Lalu brankar di dorong sampai di kamar. Kakak lalu memutuskan aku tidur di
kamar Dhyba. Lagi-lagi kusadari betapa aku tidak berdaya. Selama proses dari
ambulans hingga di tempat tidur, aku betul2 tidak mampu melakukan apa-apa. Semuanya
dibantu oleh kakak bersama petugas dari RS.
Saat sakit,
maka sebagian besar kemerdekaanmu terenggut. Kau hanya bisa berbaring dan
merasakan nyeri sembari meminta orang-orang sekitarmu melakukan hal untukmu. Termasuk
menggaruk bagian badan yang gatal. Yah, aku benar2 tidak mampu melakukan
apa-apa. Tiga hari terbaring tanpa mampu menolong diri sendiri. Selama itu pula
kakak izin dari kantornya. Benar-benar kakak menggantikan peran ibu, sosok
perempuan berhati mulia yang telah lama meninggalkan kami. Untungnya kasih
sayang ibu masih aku dapatkan lewat kakak.
Dua minggu
bukan waktu singkat. Dua minggu aku terbaring di kamar. Untungnya silih
berganti teman-teman datang menjenguk, memberi semangat. Setelah dua minggu
berlalu, aku memutuskan untuk mulai berkatifitas, beruntung seorang teman
meminjamkan tongkat/ kurknya. Hari pertama aku nekat ke kantor. Seorang teman
menjemput di rumah. Dan dengan kurk aku mulai keluar rumah. Ada beberapa hal
yang aku selesaikan. Besoknya aku lagi-lagi masuk kerja. Namun hari kedua itu
membuat aku kembali menyerah. Harus kuakui aku belum bisa apa-apa. Jika dua
hari ini aku nekat masuk kerja karena memang ada hal yang harus aku selesaikan.

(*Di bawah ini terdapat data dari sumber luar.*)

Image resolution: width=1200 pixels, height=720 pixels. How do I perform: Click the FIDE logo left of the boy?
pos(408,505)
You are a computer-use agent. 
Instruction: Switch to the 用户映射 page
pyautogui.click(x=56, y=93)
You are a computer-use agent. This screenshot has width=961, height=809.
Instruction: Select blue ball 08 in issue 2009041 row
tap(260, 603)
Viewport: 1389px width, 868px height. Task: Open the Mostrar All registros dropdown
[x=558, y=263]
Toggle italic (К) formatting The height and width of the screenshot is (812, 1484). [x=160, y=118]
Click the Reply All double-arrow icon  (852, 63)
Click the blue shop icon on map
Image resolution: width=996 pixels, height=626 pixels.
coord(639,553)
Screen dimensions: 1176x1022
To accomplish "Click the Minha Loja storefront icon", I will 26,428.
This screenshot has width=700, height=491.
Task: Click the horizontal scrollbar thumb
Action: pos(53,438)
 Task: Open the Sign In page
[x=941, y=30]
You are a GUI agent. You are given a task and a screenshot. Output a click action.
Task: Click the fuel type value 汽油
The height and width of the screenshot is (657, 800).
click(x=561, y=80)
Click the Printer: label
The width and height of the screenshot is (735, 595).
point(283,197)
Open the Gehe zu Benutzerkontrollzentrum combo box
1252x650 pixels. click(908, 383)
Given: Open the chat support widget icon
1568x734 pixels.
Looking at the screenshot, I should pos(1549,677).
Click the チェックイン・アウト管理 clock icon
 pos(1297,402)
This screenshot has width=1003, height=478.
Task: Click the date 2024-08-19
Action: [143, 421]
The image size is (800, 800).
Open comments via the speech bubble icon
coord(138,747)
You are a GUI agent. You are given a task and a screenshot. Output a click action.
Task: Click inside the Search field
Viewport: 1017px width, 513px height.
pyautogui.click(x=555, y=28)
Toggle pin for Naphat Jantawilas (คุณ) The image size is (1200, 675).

Setelah dua hari itu, lalu kuputuskan untuk kembali istirahat. Untuk memulihkan
stamina kupikir aku memang harus patuh pada aturan kakak.
Ternyata waktu
yang kupikir bisa singkat untuk memulihkan stamina tidaklah secepat yang ku
kira. 35 hari telah berlalu sejak aku jatuh. Pada kenyataannya aku belum bisa
seperti dulu. Jalan masih pincang walaupun sekarang sudah lepas dari kurk. Belum
bisa berjongkok/ melipat kaki kanan dengan sempurna. Bahkan sholat pun aku
masih duduk. Satu hal lagi, aku benar2 phobia pada anjing. Jika aku melihat
anjing di pinggir jalan maka seluruh tubuhku menggigil. Rasa sakit malam aku
jatuh itu tiba-tiba saja melintasi kepalaku. Tidak. Aku tak mau lagi. Tuhan,
tolong lindungilah.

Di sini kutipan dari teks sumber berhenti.